Mammites is a Late Cretaceous (Cenomanian to Turonian) ammonite genus included in the acanthoceratoidean family, Acanthoceratidae, and the type genus for the subfamily Mammitinae. Mammites was named by Laube and Bruder in 1887.

== Species ==
Species within the genus Mammites include:
- M. mohavanensis Böse, 1923 - found at Loma el Macho, Coahuila, Mexico
- M. mutabilis Reyment, 1955 - known from Cameroon
- M. nodosoides Schlüter, 1871 - found in North and South America, Africa and Europe
- M. powelli Kennedy et al., 1987 - found in Texas and Colombia
- M. rancheriae Anderson, 1958 - known from the North American Pacific region

== Description ==
Shells of Mammites are typically stout, usually with a rectangular or squarish whorl section and flattish to slightly concave venter and can reach a diameter of 15–20 millimeters (0.59–0.79 in).
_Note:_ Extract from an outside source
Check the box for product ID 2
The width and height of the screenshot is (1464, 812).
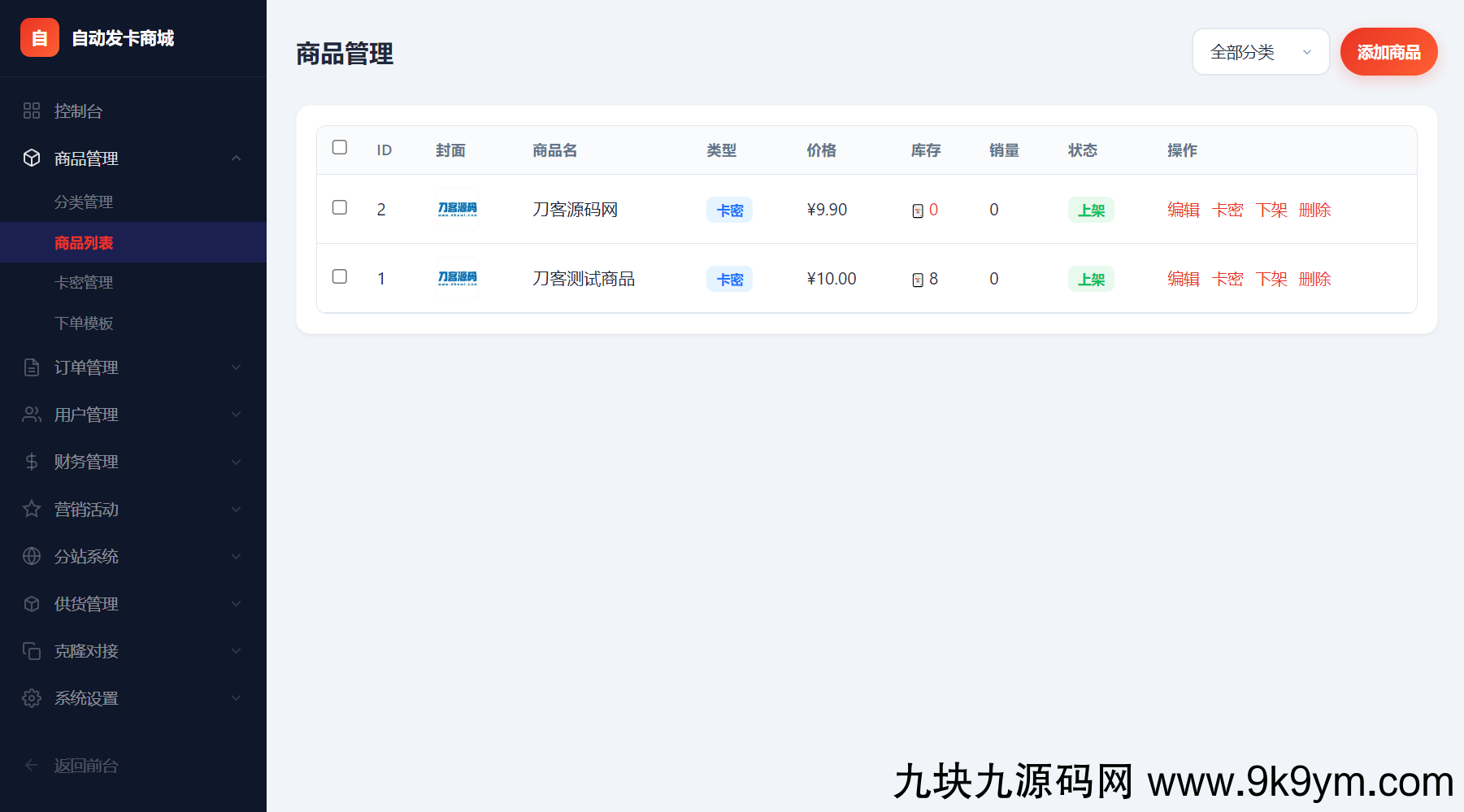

Ornamentation is dominated by strong umbilical tubercles and moderate inner and outer ventrolateral tubercles. Ribs are somewhat prominent in juveniles stages but tend to become inconspicuous in the adult. The suture is ammonitic but rather simple. Some species, those with broad first lateral lobes in the suture, have been reassigned to Morrowites

Mammites and Morrowites are rather similar except that Mammites as redefined has a narrow first later lobe while that in Morrowites is broad and the early whorls in Morrowites are smooth except for widely spaced ribs and constrictions while those in Mammites have normal ribs and tubercles.

== Distribution ==
Fossils of species within this genus have been found in the Late Cretaceous formations of Angola, Brazil, Cameroon, Colombia (La Frontera, Boyacá, Cundinamarca and Huila) and San Rafael Formations, Egypt, France, India, Madagascar, Mexico, Nigeria, Peru, Romania, Tunisia, United States and Venezuela.

== Palaeoecology ==
Bite traces on a Turonian-aged specimen of M. nodosoides from Czechia indicate that the individual experienced a fatal predatory attack by a mosasauroid.